As I continue with this Artist's Way project, I am uncovering a lot of old and stifling messages.
My mother, largely because of her own history, is an exceptionally damaged, needy woman who grieved for the father who died when she was a teen, felt insecure of her mother's love and acceptance, and felt alienated from her two sisters. She waited 17 years for a daughter to fill all those emotional holes, and when I finally came along, I was nominated.
The problem is that she wasn't much interested in what I needed emotionally. I was supposed to be there for her, not to be an individual.
My brothers also had to deal with her narcissism . . . in different way. The older ones all went through periods of rejecting her and still have difficulty dealing with her. The younger one more or less never left home. (He's 46.) I took a different tack, that of staying in relationship but building stronger boundaries and never rejecting her.
But the old internal messages I learned as a child still devil me sometimes.
Have any of you seen the movie Patriot Games? Near the beginning is a scene in which Jack Ryan's young daughter does a tap dance in front of a guard at Buckingham Palace. The guard keeps an absolute stone face because he is trained to stay focused on his task.

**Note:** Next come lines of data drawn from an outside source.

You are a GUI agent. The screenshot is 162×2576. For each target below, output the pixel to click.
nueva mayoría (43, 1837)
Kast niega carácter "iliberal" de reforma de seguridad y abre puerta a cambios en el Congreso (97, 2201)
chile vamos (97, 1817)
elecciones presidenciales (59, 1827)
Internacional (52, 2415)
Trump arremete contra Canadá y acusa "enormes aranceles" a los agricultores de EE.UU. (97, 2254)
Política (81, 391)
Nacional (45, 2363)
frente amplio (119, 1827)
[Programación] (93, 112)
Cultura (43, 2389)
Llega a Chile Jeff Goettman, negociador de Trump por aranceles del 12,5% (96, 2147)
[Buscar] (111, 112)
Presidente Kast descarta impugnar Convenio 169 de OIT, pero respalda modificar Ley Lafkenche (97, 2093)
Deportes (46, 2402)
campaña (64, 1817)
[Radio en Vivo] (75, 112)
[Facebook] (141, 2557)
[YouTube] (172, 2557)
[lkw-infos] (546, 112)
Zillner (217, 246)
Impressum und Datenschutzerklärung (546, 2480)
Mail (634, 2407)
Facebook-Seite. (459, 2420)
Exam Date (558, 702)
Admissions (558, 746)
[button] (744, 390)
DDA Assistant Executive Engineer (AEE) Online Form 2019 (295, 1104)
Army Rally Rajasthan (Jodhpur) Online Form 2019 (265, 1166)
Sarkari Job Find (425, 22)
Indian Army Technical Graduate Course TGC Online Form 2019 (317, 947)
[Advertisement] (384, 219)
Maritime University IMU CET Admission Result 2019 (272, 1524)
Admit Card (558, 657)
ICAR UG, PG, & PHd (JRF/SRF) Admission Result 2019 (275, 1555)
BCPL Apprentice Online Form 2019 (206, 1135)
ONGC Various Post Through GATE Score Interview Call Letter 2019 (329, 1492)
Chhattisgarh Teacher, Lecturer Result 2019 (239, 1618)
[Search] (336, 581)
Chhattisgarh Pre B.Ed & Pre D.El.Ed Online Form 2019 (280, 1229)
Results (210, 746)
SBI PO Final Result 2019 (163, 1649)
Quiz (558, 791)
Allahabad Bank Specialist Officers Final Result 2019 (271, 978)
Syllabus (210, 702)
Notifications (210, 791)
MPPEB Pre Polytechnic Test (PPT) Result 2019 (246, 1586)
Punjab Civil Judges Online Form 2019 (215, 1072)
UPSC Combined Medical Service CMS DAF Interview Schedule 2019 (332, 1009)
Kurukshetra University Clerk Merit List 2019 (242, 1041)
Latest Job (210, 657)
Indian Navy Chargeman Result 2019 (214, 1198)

I realized last week that living with my mother was like dancing before that guard. I could dance away with all my might, but for all I could tell, I could never get her to see me, only my capacity to minister to her. (In case you think I'm being too harsh, I'll share one example. Once in my twenties, I was talking to her on the phone about my deep hurt in a romantic relationship. When I finished, she said, "I baked two chickens for supper last night. I think I'll make soup.") Oh, she liked my good grades as a student because they reflected well on her. But she had no concept of my being an individual with my own gifts that I needed to pursue. And the idea of vocation? As alien to her as breathing nitrogen would be.
None of this is really new information to me, but I saw a new effect last week. While working on various exercises for The Artist's Way, I realized that when I think about the world's reaction to my art, I see my mother's coldness and indifference. I don't really expect anyone to care. That makes it hard to keep sending submission out there into the void. (I call it that because that's how it feels.)
I'm trying to untangle things so that I don't expect my mother's non-reaction every time I reach out with my art. But this is going to be slow going, I think. Yesterday morning, I caught myself listening to a related internal message. As I was doing my morning pages, I could hear the internal taunt: Why are you doing something so impractical when there are so many real things (laundry, bills, work) to be done?
I didn't listen. I kept writing. And then I skipped an evening meeting so I could get some of those "real" things out of the way so they didn't interfere with this morning's work.
Ahh. I was just about to apologize for burdening you all with this boring, self-absorbed stuff. It's the same message, isn't it? It's yet another variation on "My needs don't matter; find out what the other person needs and serve that."
As you can see, I'm a work in progress.